You’re not supposed to be able to litigate in secret in the U.S. That’s especially true in a patent case dealing with technology that most internet users rely on every day.

 Unfortunately, that’s exactly what’s happening in a case called Entropic Communications, LLC v. Charter Communications, Inc. The parties have made so much of their dispute secret that it is hard to tell how the patents owned by Entropic might affect the Data Over Cable Service Interface Specifications (DOCSIS) standard, a key technical standard that ensures cable customers can access the internet.

In Entropic, both sides are experienced litigants who should know that this type of sealing is improper. Unfortunately, overbroad secrecy is common in patent litigation, particularly in cases filed in the U.S. District Court for the Eastern District of Texas.

EFF has sought to ensure public access to lawsuits in this district for years. In 2016, EFF intervened in another patent case in this very district, arguing that the heavy sealing by a patent owner called Blue Spike violated the public’s First Amendment and common law rights. A judge ordered the case unsealed.

As Entropic shows, however, parties still believe they can shut down the public’s access to presumptively public legal disputes. This secrecy has to stop. That’s why EFF, represented by the Science, Health & Information Clinic at Columbia Law School, filed a motion today seeking to intervene in the case and unseal a variety of legal briefs and evidence submitted in the case. EFF’s motion argues that the legal issues in the case and their potential implications for the DOCSIS standard are a matter of public concern and asks the district court judge hearing the case to provide greater public access.

Protective Orders Cannot Override The Public’s First Amendment Rights

As EFF’s motion describes, the parties appear to have agreed to keep much of their filings secret via what is known as a protective order. These court orders are common in litigation and prevent the parties from disclosing information that they obtain from one another during the fact-gathering phase of a case. Importantly, protective orders set the rules for information exchanged between the parties, not what is filed on a public court docket.

The parties in Entropic, however, are claiming that the protective order permits them to keep secret both legal arguments made in briefs filed with the court as well as evidence submitted with those filings. EFF’s motion argues that this contention is incorrect as a matter of law because the parties cannot use their agreement to abrogate the public’s First Amendment and common law rights to access court records. More generally, relying on protective orders to limit public access is problematic because parties in litigation often have little interest or incentive to make their filings public.

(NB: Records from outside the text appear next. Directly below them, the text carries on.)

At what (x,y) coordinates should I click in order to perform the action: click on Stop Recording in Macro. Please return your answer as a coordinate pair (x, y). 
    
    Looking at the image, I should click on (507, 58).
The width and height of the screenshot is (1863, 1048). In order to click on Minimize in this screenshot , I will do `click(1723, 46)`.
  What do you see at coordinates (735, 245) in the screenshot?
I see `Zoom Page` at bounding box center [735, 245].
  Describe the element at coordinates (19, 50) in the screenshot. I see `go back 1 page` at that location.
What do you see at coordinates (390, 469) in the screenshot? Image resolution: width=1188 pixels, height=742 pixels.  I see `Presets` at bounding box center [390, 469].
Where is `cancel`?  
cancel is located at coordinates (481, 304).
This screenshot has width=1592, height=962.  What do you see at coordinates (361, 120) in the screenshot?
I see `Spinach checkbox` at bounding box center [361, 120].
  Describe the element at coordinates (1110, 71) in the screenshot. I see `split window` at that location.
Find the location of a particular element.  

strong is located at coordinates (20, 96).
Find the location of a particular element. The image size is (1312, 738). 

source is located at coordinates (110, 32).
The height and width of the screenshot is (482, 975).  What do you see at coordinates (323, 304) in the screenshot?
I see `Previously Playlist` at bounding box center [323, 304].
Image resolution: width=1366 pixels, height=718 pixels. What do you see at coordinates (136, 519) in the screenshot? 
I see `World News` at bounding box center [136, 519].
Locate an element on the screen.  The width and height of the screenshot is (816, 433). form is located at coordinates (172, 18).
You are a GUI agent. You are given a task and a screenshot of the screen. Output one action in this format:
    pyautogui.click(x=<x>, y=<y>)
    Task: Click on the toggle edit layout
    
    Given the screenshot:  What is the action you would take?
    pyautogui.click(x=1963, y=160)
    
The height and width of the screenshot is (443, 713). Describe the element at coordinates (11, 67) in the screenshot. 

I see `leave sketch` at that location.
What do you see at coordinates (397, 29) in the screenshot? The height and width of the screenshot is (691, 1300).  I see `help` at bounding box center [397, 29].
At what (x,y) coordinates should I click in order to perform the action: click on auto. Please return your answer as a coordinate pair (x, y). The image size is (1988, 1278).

Unfortunately, parties in patent litigation too often seek to seal a variety of information that should be public. EFF continues to push back on these claims. In addition to our work in Texas, we have also intervened in a California patent case, where we also won an important transparency ruling. The court in that case prevented Uniloc, a company that had filed hundreds of patent lawsuits, from keeping the public in the dark as to its licensing activities.

That is why part of EFF’s motion asks the court to clarify that parties litigating in the Texas district court cannot rely on a protective order for secrecy and that they must instead seek permission from the court and justify any claim that material should be filed under seal.

On top of clarifying that the parties’ protective orders cannot frustrate the public’s right to access federal court records, we hope the motion in Entropic helps shed light on the claims and defenses at issue in this case, which are themselves a matter of public concern. The DOCSIS standard is used in virtually all cable internet modems around the world, so the claims made by Entropic may have broader consequences for anyone who connects to the internet via a cable modem.

It’s also impossible to tell if Entropic might want to sue more cable modem makers. So far, Entropic has sued five big cable modem vendors—Charter, Cox, Comcast, DISH TV, and DirecTV—in more than a dozen separate cases. EFF is hopeful that the records will shed light on how broadly Entropic believes its patents can reach cable modem technology.

EFF is extremely grateful that Columbia Law School’s Science, Health & Information Clinic could represent us in this case. We especially thank the student attorneys who worked on the filing, including Sean Hong, Gloria Yi, Hiba Ismail, and Stephanie Lim, and the clinic’s director, Christopher Morten.